Unemployed Youth: the Lost Generation

youthRecovery? What Recovery?

High youth unemployment is a defining characteristic of the current recession. Despite the so-called recovery, a fifth or more of young people under thirty remain unemployed. In most countries, youth joblessness is triple the general unemployment rate. In some regions with harsh austerity regimes, youth unemployment is increasing.

In the US the preferred approach to youth unemployment, both by government and the media, is to ignore it. Elsewhere the attitude towards youth unemployment is mixed. In Europe, the European Commission has appropriated $1 billion euros to address youth joblessness. Yet only Germany and Switzerland have come up with real solutions.

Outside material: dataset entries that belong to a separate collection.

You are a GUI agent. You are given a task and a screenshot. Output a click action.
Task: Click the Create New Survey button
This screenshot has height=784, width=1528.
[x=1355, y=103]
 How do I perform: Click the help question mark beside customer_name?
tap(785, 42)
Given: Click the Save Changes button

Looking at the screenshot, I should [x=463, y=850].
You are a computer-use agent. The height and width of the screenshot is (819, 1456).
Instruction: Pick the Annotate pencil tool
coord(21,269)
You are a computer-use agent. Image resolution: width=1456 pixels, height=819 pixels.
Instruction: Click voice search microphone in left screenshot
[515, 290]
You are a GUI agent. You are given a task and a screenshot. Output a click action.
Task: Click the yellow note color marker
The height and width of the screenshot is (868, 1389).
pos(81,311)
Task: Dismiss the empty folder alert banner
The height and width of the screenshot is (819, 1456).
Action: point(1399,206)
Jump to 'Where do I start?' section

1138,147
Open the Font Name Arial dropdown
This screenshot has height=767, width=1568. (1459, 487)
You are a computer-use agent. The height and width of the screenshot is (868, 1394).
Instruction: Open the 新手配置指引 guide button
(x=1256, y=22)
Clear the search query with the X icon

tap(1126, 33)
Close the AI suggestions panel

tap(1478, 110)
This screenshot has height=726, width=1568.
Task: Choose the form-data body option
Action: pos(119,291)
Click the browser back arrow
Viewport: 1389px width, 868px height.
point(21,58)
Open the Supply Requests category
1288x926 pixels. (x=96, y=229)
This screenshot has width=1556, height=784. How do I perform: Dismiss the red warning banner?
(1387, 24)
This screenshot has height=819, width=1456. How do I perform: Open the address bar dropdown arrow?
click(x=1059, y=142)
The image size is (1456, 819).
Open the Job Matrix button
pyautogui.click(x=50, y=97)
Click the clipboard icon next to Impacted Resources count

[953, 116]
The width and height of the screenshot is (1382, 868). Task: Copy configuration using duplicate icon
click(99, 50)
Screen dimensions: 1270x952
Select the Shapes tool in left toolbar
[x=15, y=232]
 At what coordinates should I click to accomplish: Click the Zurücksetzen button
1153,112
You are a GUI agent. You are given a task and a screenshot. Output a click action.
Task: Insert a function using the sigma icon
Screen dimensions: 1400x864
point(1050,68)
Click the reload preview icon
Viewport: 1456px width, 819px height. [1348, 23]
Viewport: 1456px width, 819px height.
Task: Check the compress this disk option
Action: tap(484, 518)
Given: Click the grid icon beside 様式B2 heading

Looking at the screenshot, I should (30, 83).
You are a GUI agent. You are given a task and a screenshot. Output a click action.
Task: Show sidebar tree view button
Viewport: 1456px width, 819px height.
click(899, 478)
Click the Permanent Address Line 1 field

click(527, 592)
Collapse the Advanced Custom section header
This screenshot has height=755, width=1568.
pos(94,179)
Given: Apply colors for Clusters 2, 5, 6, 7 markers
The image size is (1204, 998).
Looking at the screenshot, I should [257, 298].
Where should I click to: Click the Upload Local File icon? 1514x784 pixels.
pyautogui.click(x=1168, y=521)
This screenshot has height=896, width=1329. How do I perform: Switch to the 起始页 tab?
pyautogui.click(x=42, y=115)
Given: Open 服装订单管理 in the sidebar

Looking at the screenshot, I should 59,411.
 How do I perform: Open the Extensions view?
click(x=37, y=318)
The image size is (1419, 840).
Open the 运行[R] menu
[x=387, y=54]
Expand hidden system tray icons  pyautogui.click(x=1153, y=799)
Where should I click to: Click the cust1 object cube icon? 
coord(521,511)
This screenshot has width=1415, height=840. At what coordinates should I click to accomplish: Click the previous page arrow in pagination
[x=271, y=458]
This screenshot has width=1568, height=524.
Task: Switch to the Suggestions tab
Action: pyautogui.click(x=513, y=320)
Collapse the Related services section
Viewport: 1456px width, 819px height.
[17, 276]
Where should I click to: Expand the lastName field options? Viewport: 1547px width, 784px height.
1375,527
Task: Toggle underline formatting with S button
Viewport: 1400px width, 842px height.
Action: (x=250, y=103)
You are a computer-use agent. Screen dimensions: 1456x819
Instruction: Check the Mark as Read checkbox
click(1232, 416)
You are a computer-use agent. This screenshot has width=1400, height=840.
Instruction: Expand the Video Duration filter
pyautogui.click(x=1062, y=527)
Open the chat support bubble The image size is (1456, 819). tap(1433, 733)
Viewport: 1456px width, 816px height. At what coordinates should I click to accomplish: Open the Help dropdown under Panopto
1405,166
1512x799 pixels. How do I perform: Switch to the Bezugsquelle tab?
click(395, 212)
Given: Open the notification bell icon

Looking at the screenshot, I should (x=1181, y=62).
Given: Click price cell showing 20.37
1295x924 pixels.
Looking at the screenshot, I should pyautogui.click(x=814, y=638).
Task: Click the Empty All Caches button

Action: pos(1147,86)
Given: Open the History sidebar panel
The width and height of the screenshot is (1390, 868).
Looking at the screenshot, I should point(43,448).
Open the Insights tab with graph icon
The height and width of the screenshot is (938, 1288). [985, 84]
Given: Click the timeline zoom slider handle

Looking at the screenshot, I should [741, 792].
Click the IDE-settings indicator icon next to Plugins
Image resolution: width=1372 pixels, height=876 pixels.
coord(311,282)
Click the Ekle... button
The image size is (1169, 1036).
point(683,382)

Pundits offer a variety of explanations for the stubborn problem of youth unemployment: globalization (i.e. jobs moving to the third world), automation (i.e. replacement of jobs with robots), the greed of baby boomers who refuse to retire (greasing the wheels for social security and pension cuts) and government policies that allow billionaires to suck all the money out of the economy for their personal pleasure.

An increasing number of economists see youth unemployment as symptomatic of structural economic changes related to the end of global growth. Despite all the corporate media babble about perpetual economic growth, the phenomenon is actually quite new. Prior to the harnessing of fossil fuels by the industrial revolution, all human civilizations were based on steady state economies.

Of the three documentaries below, the first, from Canada, is the best. Portraying youth unemployment as a permanent structural problem, it’s highly critical of the Canadian government for refusing to address it.

The four important points Generation Jobless (Canadian Broadcasting Corporation 2014) makes are

1) by 2030 half of all the current jobs will be gone
2) the “lost generation” (the 20% of Canadians under thirty who remain unemployed) is highly unlikely to ever land permanent good-paying jobs
3) Canadian universities are training young people for obsolete jobs instead of offering them new skills needed in the present economy.
4) Canada’s student loan program is a fraud – students are pressured to take on vast amounts of debt on the promise of good paying jobs that don’t exist.

The film disputes the frequent claim that a large aging population is a drag on the Canadian economy – the real drag on the economy is the underutilization of Canadian youth. This has drastic implications for the future health of the Canadian economy. Most of a society’s wealth comes from the skills of its workforce.

This first documentary also highlights two examples of programs that are successfully cutting youth unemployment, one at the University of Regina (UR) in Saskatchewan and the other in Switzerland.

The UR Guarantee program, which promising all entering students will be placed in a job on graduation, has a 97% success rate. From day one, the curriculum for all students includes career counseling and career education, consisting resume writing, interview skills and networking. Students also participate in an apprenticeship program in their chosen field, thanks to a cooperative agreement UR has with local businesses. Finally, they get a guarantee: any graduate who fails to find work in six months returns for an extra year (free of charge) to further hone their skills.

In Switzerland, youth unemployment is 2.8% (roughly a tenth of other industrialized countries), thanks to a high school program that allows them to start an apprenticeship at fifteen. The Swiss Employers’ Association helps local high schools set up their apprenticeships, which include white collar fields, such as health care, banking and IT, as well as the traditional trades.

The 2013 BBC documentary Young and Jobless is less hard hitting. Unlike the CBC documentary, it fails to emphasize the failure of the British government to acknowledge or address the problem of youth unemployment. In fact, it tends to trivialize the problem by comparing superficial snapshots of youth unemployment in different countries.

That being said, there’s an excellent segment about lawsuits American young people have filed (and won) against corporations that have exploited them via unpaid internships.

I was also intrigued by the number of countries that deal with youth employment by encouraging young people to emigrate (as we do in New Zealand). In Spain, for example, there are specific programs to assist Spanish youth in locating jobs in the UK. In contrast, Irish youth are encouraged to emigrate to Australia.

Video 3 Young, Jobless and Living at Home is a 2014 BBC documentary about the “boomerang generation,” the growing tendency of young people under thirty to move in with their parents, either because they can’t find jobs or because they can only find low paid, part time and/or temporary work that doesn’t cover their living expenses. Radio DJ Grey James follows six unemployed youth for six months.

The statistics say it all: in 2014 20% of young Brits under thirty were unemployed but twice as many (40%) were living with their parents.